• _What you will do_
Copy the part of the records below that opens with the line containing "Click the Syndication" and closes with the line containing "coord(48,24)", keeping both of those lines. Reproduce it word for word and leave out everything else.

---

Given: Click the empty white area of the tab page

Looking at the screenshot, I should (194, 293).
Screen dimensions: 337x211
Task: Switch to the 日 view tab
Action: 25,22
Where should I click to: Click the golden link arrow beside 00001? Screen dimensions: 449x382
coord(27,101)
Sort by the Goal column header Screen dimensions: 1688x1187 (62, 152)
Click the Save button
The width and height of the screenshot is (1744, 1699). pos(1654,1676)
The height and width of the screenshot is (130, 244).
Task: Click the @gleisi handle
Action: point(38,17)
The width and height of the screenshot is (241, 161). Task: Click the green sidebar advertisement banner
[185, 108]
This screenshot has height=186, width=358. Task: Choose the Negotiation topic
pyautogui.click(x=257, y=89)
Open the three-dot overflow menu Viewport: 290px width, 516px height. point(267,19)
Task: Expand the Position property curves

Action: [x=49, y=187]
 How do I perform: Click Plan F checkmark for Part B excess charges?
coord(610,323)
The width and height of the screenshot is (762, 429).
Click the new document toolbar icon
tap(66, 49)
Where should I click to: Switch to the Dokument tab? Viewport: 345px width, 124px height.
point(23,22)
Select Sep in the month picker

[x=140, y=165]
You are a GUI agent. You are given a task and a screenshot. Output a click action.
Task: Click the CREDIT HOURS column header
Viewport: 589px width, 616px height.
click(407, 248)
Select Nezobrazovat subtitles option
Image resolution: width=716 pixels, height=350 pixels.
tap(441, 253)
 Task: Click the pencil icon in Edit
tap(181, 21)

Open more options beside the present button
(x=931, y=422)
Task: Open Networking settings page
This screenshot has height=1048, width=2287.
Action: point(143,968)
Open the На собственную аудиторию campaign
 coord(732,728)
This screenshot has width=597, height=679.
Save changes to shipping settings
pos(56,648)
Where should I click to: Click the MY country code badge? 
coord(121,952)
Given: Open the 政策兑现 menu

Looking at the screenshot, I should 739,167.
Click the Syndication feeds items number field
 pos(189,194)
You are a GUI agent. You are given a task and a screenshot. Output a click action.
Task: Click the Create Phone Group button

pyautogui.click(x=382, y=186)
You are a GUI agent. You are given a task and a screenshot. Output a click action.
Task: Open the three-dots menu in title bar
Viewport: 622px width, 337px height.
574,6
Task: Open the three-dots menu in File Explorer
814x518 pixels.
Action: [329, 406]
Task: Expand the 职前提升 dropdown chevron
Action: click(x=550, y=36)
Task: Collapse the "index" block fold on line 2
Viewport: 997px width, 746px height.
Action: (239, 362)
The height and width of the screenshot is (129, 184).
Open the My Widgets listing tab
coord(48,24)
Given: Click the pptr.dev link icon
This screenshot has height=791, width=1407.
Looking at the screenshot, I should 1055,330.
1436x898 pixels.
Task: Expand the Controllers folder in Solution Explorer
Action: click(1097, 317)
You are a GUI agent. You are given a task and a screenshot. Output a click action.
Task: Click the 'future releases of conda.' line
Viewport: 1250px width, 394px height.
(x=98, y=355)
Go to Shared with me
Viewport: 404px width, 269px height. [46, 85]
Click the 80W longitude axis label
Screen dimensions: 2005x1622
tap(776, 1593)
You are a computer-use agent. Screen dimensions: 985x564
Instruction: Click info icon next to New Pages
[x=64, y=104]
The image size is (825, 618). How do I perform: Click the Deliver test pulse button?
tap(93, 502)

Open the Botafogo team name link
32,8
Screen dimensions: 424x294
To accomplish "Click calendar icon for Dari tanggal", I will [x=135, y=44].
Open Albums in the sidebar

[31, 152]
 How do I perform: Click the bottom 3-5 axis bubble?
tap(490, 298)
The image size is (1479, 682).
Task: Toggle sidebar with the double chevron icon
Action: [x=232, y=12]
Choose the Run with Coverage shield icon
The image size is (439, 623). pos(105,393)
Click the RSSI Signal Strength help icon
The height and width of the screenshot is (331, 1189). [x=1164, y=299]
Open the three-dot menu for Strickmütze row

---

• _Written response_
Click the Syndication feeds items number field
 pos(189,194)
You are a GUI agent. You are given a task and a screenshot. Output a click action.
Task: Click the Create Phone Group button

pyautogui.click(x=382, y=186)
You are a GUI agent. You are given a task and a screenshot. Output a click action.
Task: Open the three-dots menu in title bar
Viewport: 622px width, 337px height.
574,6
Task: Open the three-dots menu in File Explorer
814x518 pixels.
Action: [329, 406]
Task: Expand the 职前提升 dropdown chevron
Action: click(x=550, y=36)
Task: Collapse the "index" block fold on line 2
Viewport: 997px width, 746px height.
Action: (239, 362)
The height and width of the screenshot is (129, 184).
Open the My Widgets listing tab
coord(48,24)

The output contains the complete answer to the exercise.